Filtering rows extracts subsets of data based on conditions.

5.3.1 Using filter() from dplyr

filtered_data <- data %>% filter(Age > 30)  
print(filtered_data)  

5.3.2 Combining Conditions

Use logical operators like & (and), | (or), and ! (not).

combined_filter <- data %>% filter(Age > 30 & Group == "A")  
print(combined_filter)  

5.4 Adding or Modifying Columns

5.4.1 Adding New Columns with mutate()

mutated_data <- data %>% mutate(AgeGroup = ifelse(Age > 40, "Senior", "Junior"))  
print(mutated_data)  

5.4.2 Transforming Existing Columns

transformed_data <- data %>% mutate(Score = Score / 100)  
print(transformed_data)  

5.5 Removing Columns or Rows

5.5.1 Removing Columns

removed_columns <- data %>% select(-Score)  
print(removed_columns)  

5.5.2 Removing Rows

removed_rows <- data %>% filter(ID != 3)  
print(removed_rows)  

5.6 Sorting Data

5.6.1 Using arrange()

sorted_data <- data %>% arrange(desc(Age))  
print(sorted_data)  

5.7 Summarizing Data

Summarizing data helps calculate statistics like mean, median, and count.

5.7.1 Using summarize()

summary_data <- data %>% summarize(AverageScore = mean(Score), MaxAge = max(Age))  
print(summary_data)  

5.8 Grouping and Aggregation

Use group_by() with summarize() to calculate group-wise summaries.

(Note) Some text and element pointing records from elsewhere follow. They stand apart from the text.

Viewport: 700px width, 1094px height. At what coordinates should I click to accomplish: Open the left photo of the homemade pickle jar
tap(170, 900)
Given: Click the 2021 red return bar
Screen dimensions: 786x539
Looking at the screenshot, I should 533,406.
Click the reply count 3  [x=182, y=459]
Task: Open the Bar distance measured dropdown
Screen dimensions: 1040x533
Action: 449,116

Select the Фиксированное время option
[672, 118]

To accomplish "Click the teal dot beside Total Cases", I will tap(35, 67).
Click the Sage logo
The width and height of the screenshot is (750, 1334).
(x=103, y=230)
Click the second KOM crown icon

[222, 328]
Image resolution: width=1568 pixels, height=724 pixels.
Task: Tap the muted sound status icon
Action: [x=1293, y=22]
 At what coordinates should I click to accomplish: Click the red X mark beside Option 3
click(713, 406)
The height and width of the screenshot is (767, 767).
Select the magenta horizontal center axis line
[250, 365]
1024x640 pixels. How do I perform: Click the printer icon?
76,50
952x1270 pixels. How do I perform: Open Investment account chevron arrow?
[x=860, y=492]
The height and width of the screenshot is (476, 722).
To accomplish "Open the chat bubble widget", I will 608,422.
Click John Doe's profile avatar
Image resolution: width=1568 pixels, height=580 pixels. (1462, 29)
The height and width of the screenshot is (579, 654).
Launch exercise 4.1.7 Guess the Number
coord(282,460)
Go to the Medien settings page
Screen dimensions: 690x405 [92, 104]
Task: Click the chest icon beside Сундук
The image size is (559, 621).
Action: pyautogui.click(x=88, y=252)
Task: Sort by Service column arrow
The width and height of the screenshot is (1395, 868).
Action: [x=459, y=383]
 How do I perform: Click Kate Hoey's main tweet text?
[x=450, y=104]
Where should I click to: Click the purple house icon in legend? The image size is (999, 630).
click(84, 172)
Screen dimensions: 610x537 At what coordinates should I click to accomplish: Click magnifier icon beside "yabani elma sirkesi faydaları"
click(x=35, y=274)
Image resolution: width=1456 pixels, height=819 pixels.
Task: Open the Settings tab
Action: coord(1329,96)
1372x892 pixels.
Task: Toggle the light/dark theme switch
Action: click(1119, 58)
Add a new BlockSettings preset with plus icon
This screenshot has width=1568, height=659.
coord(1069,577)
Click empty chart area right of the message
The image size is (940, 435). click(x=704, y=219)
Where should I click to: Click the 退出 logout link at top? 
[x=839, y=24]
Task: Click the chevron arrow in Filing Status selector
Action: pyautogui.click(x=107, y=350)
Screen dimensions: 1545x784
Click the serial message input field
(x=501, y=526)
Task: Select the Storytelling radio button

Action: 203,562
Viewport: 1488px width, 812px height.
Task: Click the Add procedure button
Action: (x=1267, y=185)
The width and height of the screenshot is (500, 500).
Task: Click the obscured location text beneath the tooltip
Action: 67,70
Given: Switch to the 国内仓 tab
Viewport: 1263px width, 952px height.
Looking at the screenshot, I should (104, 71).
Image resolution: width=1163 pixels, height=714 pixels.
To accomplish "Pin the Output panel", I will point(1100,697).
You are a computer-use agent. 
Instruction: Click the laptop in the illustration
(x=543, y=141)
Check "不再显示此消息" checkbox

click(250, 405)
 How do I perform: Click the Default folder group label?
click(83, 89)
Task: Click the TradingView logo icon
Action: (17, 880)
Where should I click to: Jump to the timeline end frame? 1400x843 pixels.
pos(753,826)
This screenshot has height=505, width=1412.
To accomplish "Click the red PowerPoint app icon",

grouped_summary <- data %>%  
  group_by(Group) %>%  
  summarize(AverageScore = mean(Score), Count = n())  
print(grouped_summary)  

5.9 Reshaping Data

Reshaping involves converting data between wide and long formats.

5.9.1 Long to Wide Format

Use pivot_wider() from tidyr.

library(tidyr)  
long_data <- tibble::tibble(  
  ID = rep(1:3, each = 2),  
  Variable = c("Height", "Weight", "Height", "Weight", "Height", "Weight"),  
  Value = c(160, 60, 170, 70, 180, 80)  
)  

wide_data <- long_data %>% pivot_wider(names_from = Variable, values_from = Value)  
print(wide_data)  

5.9.2 Wide to Long Format

Use pivot_longer() to convert wide-format data to long format, which is more suitable for analysis and modeling in scientific research.

long_format <- wide_data %>% pivot_longer(cols = Height:Weight, names_to = "Variable", values_to = "Value")  
print(long_format)  

5.9.3 Why Long Format Is Important in Research

  • Many statistical tools (e.g., ANOVA, regression) require long-format data.

  • Visualization libraries like ggplot2 in R expect data in long format.

  • Long format allows easier group-wise operations and comparisons.

Wide format is primarily useful for human-readable summaries or when data needs to be shared as tables. However, it often complicates analysis and visualization tasks.

5.10 Removing Duplicates

5.10.1 Using distinct()

distinct_data <- data %>% distinct(Group, .keep_all = TRUE)  
print(distinct_data)  

5.11 Joining Datasets

Combining datasets is common in multi-source analyses.

5.11.1 Using left_join()

additional_data <- tibble::tibble(  
  Group = c("A", "B"),  
  Category = c("Alpha", "Beta")  
)  

joined_data <- data %>% left_join(additional_data, by = "Group")  
print(joined_data)  

5.12 Summary

In this chapter, we explored essential data manipulation techniques in R. While both long and wide formats have their use cases, long-format data is critical for scientific research, enabling easier statistical analysis and visualization. By mastering the tools and techniques outlined here, you’ll be well-equipped to handle diverse data manipulation challenges in your projects.